Tasks to carry out:
(a) In the book review, the paragraph beginning "Add to this" names further material the novel contains. List each item it names.
(b) According to the book review, why is writing a novel about people in a revolutionary situation so difficult? Answer in one to three sentences.
(c) Continue the book review from its final sentence.

Source text:
------------------------------------------------

The Dream and the Destiny

 

From International Socialism (1st series), No.89, June 1976, p.24.
Transcribed & marked up by Einde O’Callaghan for ETOL.

 

The Dream and the Destiny
Alexander Cordell
Hodder & Stoughton, £3.95

This book has everything – a medical student (the hero/narrator) who is in love with a girl (his sister, but he doesn’t know it), and who is accidentally caught up in the Long March of 1934. In the course of the March, they discover their relationship and split up, but she is pregnant by him. Her new lover (who has tuberculosis) thinks the child is his. Our hero then falls in love with a girl who, despite a harelip, is still beautiful. Meanwhile the child is born, but his sister dies in childbirth; her new lover goes progressively mad and dies. The girl with the hare-lip nearly dies of black malaria on the March. But they make it to Yenan and live happily ever after.

Add to this sundry episodes of lust, debauchery, violence, disease, surgery in a field hospital, even an interview with Mao Tse-tung with his trousers down, picking lice out of the seams, and admitting that he wouldn’t have started the Long March if it hadn’t been necessary.

What do you get? One of the worst books it has been my misfortune to read.

For the pulp-fiction market – which is where this book will end up – anything goes, even revolutionary struggles. One day, even Lenin will be rehabilitated and will find himself staring out from station bookshops throughout the land. But it won’t have anything to do with the Russian Revolution – of that you can be certain. Alexander Cordell has tried to write about the situation around the Long March of 1934 from Juichin to Yenan, and I think he has failed.

To write a novel about people in a revolutionary situation – to see how their ideas of the situation and themselves develop, how they relate to their friends and the world around them, how they relate to their leaders – is probably one of the most difficult things to do. Difficult not to impose one’s own view of how the events should go, rather than relate why they go the one way and not the other; to convey the exhillarating uncertainty in the balance of forces; to rewrite, or invent what did not happen.

------------------------------------------------

Records from a collection
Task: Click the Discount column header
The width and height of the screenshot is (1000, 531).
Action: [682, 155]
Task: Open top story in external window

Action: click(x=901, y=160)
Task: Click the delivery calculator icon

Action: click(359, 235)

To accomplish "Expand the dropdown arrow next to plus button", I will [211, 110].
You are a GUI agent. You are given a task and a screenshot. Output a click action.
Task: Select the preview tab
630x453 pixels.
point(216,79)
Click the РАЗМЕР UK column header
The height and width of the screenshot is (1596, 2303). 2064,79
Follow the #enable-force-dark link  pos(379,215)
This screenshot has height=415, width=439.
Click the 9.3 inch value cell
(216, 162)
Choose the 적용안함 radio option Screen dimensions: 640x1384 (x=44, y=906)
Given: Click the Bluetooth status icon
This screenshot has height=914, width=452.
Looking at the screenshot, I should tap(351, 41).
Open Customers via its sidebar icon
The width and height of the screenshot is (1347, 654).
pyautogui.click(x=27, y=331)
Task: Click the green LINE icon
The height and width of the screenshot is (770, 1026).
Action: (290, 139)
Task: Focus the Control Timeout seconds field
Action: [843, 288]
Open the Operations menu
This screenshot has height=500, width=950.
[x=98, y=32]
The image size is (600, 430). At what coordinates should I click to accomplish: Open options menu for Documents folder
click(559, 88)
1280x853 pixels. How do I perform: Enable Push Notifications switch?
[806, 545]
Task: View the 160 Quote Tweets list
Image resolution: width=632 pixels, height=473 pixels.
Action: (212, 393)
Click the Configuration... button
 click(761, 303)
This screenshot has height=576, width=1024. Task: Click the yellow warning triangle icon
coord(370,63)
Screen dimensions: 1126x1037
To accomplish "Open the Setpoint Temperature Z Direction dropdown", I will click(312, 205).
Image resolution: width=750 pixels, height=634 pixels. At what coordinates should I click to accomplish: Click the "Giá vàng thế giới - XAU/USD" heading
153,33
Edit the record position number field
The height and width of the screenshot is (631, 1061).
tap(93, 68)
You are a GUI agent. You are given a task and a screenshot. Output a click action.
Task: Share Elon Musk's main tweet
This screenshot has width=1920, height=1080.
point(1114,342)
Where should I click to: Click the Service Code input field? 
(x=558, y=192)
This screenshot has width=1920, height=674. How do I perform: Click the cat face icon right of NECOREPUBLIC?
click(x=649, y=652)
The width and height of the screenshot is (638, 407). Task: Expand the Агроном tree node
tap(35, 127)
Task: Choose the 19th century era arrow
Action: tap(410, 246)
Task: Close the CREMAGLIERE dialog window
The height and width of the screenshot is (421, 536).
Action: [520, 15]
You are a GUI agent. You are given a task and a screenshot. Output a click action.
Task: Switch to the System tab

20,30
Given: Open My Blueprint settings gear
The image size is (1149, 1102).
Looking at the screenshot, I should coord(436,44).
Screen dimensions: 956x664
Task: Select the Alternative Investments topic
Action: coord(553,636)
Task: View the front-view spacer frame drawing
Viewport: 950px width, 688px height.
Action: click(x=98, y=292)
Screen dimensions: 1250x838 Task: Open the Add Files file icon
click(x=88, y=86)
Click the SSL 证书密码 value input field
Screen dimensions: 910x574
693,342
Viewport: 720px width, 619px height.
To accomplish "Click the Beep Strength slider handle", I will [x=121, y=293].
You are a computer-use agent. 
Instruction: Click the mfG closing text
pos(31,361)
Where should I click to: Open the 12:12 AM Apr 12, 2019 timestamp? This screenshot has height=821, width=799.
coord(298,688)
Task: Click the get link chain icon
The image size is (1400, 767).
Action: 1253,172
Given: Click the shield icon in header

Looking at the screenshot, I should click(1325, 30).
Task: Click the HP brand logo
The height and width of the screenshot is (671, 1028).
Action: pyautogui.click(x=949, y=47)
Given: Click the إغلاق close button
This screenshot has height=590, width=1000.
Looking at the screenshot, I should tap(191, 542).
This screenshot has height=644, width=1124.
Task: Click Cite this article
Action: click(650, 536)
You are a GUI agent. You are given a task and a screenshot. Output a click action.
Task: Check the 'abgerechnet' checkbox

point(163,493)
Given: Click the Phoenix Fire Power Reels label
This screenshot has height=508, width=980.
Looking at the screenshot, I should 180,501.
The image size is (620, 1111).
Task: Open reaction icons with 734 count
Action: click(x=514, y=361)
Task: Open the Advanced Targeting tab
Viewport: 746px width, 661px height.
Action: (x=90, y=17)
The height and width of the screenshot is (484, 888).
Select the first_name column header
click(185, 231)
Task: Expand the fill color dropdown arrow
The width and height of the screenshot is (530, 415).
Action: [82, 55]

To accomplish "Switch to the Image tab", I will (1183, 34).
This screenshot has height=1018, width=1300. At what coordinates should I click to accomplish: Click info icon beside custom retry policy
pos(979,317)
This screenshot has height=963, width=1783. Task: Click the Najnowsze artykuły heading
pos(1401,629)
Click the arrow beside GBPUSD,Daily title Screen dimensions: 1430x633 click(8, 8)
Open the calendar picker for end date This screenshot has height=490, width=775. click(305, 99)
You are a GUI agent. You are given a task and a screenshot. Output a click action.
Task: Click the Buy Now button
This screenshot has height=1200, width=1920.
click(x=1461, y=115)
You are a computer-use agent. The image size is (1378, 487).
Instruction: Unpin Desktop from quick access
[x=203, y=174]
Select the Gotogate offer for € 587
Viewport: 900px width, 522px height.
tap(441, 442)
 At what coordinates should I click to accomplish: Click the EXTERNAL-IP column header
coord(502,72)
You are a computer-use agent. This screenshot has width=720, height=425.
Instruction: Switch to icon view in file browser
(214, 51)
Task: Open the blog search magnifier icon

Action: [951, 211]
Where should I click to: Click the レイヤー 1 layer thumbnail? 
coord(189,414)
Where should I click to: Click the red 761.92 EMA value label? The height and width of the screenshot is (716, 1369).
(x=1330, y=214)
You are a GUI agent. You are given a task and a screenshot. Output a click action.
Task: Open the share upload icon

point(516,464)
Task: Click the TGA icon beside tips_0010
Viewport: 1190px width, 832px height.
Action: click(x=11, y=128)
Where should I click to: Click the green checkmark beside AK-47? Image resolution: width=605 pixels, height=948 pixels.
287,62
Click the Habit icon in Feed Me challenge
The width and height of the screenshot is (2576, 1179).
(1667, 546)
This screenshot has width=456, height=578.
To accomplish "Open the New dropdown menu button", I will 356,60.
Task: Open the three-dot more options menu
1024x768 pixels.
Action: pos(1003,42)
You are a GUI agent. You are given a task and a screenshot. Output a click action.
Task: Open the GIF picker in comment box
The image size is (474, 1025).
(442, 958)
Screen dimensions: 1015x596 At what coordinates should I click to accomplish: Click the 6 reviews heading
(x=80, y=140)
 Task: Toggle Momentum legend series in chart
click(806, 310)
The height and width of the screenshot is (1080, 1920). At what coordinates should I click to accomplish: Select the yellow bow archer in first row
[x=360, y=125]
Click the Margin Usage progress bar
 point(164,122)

------------------------------------------------

Exercise answers:
(a)
- Sundry episodes of lust
- Debauchery
- Violence
- Disease
- Surgery in a field hospital
- An interview with Mao Tse-tung with his trousers down, picking lice out of the seams, and admitting that he wouldn't have started the Long March if it hadn't been necessary

(b) It is hard for the writer not to impose their own view of how events should go instead of showing why they go one way and not another. It is also hard to convey the exhilarating uncertainty in the balance of forces, and to avoid rewriting events or inventing what did not happen.

(c)
I do not think Cordell is re-writing history in order to defend Mao Tse-tung – he is not re-writing history, neither is he discussing via the characters the political questions which must have surrounded the march – apart from the token Political Commissar, there is little discussion of politics.

The book lacks uncertainty – when you read a book like Steinbeck’s In Dubious Battle or Sinclair’s The Jungle, you are there, sharing the doubts and passions of the characters. Nothing is certain, and it is marvellous, for it drives on to an equally marvellous certainty.

It is absent in this book; it makes it poor stuff and I don’t recommend it. But I might be wrong, so if you want to read it get it from the library it’s almost certain to be there.


NB: I have just typeset this review and also just finished reading the book, borrowed from Battersea library. And I enjoyed it. I think Bryan Rees’ outline of the book is a caricature. Once you’ve read Steinbeck, Sinclair and the other classic socialist authors, you’re hard-pressed to find new ones. The Dream and the Destiny is a good racy novel but at the same time has a lot of odd interesting facts and detail in it. It certainly says the Long March was a defeat and there are doubts and passions. I do a boring, manual, tiring job and find it difficult to read worthy, serious, political histories, but this book has aroused my interest in the Long March and the history of the Chinese Communist Party and I intend to try something more. If a book can do that I reckon it’s worth recommending.